In large-scale microservices systems, the inter-service invocation relationships are complex. Once a service fails and the problem persists for a long time, it may cascade to affect other services, leading to system crashes.
Therefore, for developers and operators of microservices systems, real-time observation of service health status to prevent potential risks and quickly troubleshooting failures with detailed monitoring data are crucial when encountering business failures.
The platform constructs a complete service issue troubleshooting path. When a user's service encounters a failure, the location of the failure can be pinpointed by tracing abnormal traffic, narrowing down the scope of troubleshooting, and then quickly resolving the issue by analyzing specific reasons combined with logs and monitoring data.
Provides linked topology diagrams, traffic monitoring panels, call chains, and logs to provide a complete path for error troubleshooting.
Allows viewing traffic data at the service, Pod, and API levels through traffic monitoring panels.
In a microservices architecture, an application is composed of multiple services, each performing a single business function. Data interaction between services is completed through remote calls. This brings a problem: when service A calls service B, and service B calls other services, if the response time of other services is too long or they are unavailable, the calls to service A will occupy more and more resources, leading to system crashes, known as the avalanche effect.
To avoid the avalanche effect in microservices systems, the platform supports configuring traffic governance policies and routing rules for services, enabling the formulation of protection mechanisms and fault simulations for inter-service calls to ensure the reliability of service connections and enhance the overall stability of microservices systems.
Supports load balancing strategies, circuit breaking, and connection pool settings.
Supports error injection, delayed responses, timeouts and retries, request rewriting, and traffic mirroring based on routing.
After splitting monolithic applications into services, development efficiency, system stability, and operational efficiency are improved. Calls between services change from local calls to network protocol interface calls, bringing security risks. Therefore, traffic encryption and configuration of authorization for service-to-service calls, along with providing validation and auditing functions, are necessary in a microservices governance platform.
The platform provides traffic encryption for inter-service traffic. Traffic can be encrypted using mTLS by setting security policies for services.
By setting blacklists or whitelists for services, access control between services within the same mesh can be implemented.
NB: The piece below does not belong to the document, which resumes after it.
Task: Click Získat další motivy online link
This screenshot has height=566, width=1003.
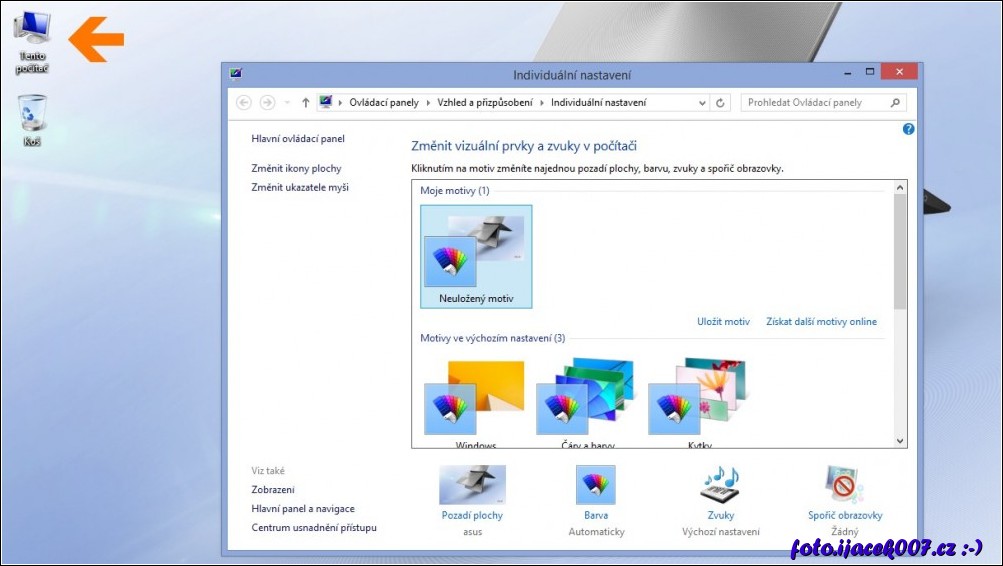Action: click(x=821, y=322)
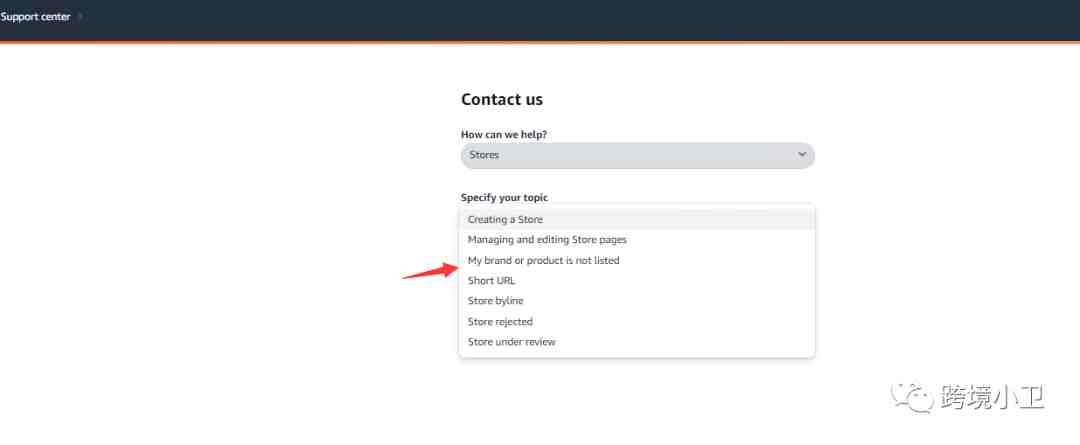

A complete Service Mesh not only includes Istio components but also integrated extension components. In a multi-cluster environment, managing service meshes becomes particularly complex. Throughout the lifecycle of a service mesh, not only deployment, updating, and deletion of service meshes are involved, but more importantly, monitoring the health status of service meshes is essential for operations personnel to timely discover anomalies, troubleshoot faults, and ensure continuous and stable support for business.
Provide comprehensive lifecycle management functions for service meshes, including deployment, updating, deletion, and health monitoring.
Service mesh management: deployment of core and extension components of the service mesh, updating, and deletion.
Component health checks: health checks for core and extension components.
Functionality health checks: health checks for main functionalities, including built-in functionality-related check items.
Monitoring: Integrated with Prometheus and Grafana, providing default dashboards, monitoring components, and business information.